Se houver uma melodia escondida no teu interior, Desperta-a quando percorreres o caminho. Na canção não há argumento, Nem o apelo do trabalho… A quem lhe agradar responderá, A quem lhe agradar não ficará impassível. Que importa que uns homens sejam bons E outros não o sejam? São viajantes do mesmo caminho. Não julgues, Ah, o tempo voa E toda a discussão é inútil.

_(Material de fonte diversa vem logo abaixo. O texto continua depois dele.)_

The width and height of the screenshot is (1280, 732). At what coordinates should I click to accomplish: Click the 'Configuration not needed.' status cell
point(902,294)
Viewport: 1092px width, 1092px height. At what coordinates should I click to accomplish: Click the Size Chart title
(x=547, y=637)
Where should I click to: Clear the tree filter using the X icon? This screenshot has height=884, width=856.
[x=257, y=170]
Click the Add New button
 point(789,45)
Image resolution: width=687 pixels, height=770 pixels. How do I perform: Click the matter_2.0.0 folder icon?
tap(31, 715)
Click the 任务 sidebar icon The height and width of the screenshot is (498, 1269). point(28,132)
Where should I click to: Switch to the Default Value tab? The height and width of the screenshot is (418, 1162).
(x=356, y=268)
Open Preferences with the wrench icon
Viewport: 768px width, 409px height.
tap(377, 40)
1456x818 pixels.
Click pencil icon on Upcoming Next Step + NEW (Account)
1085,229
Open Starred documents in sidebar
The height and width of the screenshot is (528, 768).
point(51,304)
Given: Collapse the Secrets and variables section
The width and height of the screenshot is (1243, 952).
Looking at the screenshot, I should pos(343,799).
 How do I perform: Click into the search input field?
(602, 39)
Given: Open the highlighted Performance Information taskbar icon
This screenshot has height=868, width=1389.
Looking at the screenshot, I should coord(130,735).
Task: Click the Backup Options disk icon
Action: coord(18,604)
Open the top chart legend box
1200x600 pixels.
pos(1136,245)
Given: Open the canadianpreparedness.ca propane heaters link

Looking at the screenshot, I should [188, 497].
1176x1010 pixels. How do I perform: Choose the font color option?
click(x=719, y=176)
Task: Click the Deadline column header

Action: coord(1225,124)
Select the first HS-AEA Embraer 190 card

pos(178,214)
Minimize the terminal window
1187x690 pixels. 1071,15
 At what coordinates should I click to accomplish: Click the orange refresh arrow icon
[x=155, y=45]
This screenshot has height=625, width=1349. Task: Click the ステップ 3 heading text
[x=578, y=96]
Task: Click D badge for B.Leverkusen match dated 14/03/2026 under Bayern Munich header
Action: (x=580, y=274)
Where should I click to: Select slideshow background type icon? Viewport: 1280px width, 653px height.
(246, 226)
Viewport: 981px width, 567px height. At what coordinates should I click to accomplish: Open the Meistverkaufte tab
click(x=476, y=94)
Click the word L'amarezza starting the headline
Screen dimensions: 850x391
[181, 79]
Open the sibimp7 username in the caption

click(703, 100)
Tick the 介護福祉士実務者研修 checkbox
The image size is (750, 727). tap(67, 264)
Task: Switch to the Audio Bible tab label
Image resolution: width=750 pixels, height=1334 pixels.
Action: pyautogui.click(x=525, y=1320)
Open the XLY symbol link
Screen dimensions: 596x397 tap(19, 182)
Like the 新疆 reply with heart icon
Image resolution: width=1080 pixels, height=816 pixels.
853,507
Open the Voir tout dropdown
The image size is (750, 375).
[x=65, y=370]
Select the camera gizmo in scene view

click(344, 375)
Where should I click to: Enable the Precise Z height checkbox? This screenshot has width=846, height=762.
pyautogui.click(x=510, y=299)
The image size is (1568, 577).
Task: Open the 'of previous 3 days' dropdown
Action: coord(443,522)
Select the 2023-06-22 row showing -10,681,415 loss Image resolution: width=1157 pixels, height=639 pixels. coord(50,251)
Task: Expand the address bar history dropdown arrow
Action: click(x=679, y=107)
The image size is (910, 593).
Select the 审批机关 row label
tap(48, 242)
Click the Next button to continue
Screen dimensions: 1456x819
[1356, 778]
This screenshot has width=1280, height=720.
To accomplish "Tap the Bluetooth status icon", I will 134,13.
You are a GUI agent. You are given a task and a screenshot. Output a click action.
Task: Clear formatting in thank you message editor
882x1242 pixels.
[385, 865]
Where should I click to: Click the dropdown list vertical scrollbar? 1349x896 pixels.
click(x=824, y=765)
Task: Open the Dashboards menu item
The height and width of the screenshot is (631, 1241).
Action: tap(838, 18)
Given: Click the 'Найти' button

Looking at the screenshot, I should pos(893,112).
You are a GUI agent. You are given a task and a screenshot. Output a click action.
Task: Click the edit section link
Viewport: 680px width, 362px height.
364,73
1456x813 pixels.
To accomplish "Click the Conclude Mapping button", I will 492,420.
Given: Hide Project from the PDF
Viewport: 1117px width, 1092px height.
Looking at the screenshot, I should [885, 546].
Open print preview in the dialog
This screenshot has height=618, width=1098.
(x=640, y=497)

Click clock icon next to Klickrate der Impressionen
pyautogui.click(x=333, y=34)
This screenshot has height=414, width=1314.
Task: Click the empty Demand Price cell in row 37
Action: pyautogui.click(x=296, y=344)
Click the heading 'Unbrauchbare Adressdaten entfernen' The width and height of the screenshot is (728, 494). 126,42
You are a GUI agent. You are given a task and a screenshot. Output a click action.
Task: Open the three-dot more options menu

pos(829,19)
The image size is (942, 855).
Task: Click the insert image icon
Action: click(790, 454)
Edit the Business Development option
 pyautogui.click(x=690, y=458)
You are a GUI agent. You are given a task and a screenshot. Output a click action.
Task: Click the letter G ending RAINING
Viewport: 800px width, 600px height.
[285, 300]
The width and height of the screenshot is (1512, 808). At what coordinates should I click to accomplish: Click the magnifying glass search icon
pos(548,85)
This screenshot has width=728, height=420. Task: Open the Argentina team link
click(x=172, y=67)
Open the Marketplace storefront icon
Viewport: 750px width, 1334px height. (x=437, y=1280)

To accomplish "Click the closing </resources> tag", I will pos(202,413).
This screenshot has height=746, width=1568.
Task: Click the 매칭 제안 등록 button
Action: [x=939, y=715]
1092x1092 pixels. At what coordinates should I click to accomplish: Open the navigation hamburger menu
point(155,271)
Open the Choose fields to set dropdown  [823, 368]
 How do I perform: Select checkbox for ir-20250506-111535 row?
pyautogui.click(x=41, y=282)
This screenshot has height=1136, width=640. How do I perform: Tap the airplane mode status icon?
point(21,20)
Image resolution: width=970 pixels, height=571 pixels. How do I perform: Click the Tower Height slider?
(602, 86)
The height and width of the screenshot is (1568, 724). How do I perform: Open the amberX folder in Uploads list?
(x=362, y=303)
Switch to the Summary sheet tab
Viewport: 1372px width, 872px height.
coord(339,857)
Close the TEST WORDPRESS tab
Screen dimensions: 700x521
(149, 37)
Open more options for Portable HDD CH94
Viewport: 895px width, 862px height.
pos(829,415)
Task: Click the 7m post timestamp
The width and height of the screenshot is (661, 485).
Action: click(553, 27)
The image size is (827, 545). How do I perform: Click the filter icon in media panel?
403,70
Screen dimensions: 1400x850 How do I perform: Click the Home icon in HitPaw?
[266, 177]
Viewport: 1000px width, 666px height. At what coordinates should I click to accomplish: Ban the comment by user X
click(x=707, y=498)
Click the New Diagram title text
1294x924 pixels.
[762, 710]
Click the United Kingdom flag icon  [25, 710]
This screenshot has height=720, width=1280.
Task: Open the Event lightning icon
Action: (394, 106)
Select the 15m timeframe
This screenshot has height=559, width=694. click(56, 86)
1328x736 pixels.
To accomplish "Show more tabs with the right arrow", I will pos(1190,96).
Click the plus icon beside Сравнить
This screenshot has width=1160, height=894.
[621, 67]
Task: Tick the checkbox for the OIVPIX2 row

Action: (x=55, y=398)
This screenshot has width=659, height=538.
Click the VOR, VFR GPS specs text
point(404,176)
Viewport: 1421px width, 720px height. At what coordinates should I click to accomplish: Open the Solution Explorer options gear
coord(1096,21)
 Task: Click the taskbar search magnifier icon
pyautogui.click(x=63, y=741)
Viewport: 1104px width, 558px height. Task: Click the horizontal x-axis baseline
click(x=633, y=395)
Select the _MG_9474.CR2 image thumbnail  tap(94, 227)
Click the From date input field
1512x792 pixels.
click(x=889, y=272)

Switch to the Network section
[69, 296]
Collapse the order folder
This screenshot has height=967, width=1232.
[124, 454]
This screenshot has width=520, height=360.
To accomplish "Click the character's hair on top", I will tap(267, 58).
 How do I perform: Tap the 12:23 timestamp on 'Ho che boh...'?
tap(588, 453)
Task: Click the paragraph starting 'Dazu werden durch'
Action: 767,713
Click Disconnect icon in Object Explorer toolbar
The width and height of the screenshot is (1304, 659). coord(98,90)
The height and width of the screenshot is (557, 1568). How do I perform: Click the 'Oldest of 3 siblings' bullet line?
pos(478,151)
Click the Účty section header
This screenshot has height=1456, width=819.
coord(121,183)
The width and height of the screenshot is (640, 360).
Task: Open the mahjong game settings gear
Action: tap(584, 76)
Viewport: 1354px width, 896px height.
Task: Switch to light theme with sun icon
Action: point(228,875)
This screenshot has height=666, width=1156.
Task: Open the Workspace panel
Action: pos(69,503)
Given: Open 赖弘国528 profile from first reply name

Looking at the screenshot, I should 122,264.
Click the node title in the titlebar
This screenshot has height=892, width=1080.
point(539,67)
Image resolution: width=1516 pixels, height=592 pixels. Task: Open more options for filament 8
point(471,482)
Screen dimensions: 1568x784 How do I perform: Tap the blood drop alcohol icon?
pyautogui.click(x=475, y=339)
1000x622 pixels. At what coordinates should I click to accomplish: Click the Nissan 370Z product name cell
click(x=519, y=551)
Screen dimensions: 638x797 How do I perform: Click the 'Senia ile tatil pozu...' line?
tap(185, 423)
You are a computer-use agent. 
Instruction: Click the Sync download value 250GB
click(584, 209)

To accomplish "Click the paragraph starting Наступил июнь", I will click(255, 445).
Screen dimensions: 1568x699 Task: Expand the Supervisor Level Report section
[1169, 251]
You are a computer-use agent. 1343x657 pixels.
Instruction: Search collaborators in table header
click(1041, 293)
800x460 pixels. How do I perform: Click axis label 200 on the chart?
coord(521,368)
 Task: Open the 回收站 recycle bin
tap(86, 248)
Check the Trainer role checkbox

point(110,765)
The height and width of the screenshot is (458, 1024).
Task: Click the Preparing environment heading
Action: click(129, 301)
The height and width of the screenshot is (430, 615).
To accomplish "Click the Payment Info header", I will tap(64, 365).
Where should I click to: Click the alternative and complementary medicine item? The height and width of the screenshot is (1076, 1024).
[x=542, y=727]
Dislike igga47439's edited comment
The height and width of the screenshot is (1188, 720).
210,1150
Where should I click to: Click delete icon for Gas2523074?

Olha, as flores florescem à beira do bosque, Trazendo uma mensagem do céu, Porque é um amigo da terra; Com as chuvas de Julho A erva inunda a terra de verde, E enche a sua taça até à borda. Esquecendo a identidade, Enche o teu coração de simples alegria. Viajante, Disperso ao longo do caminho, O tesouro amontoa-se à medida que caminhas. – Rabindranath Tagore, em “Poesia” (seleção e tradução de José Agostinho Baptista).



ONDE A MENTE É LIVRE DE MEDO

Onde a mente é livre de medo e a cabeça se mantém erguida

Onde o conhecimento é livre

Onde o mundo não foi retalhado em fragmentos

por estreitas paredes domésticas

Onde as palavras emergem das profundezas da verdade

Onde o esforço incansável estende os braços em direção à perfeição

Onde o claro rio da razão não perdeu o rumo

nas tristes areias desertas dos hábitos estagnados;

Onde a mente é impelida por ti

rumo ao pensamento e à ação cada vez mais amplos

Nesse paraíso de liberdade. Pai, permita que meu país desperte.

– Rabindranath Tagore (tradução Cláudia Santana Martins).




Rabindranath Tagore (07 de maio de 1861, Calcutá, Índia - 07 de agosto de 1941, Calcutá, Índia). Poeta e escritor, destacado representante da cultura hindu.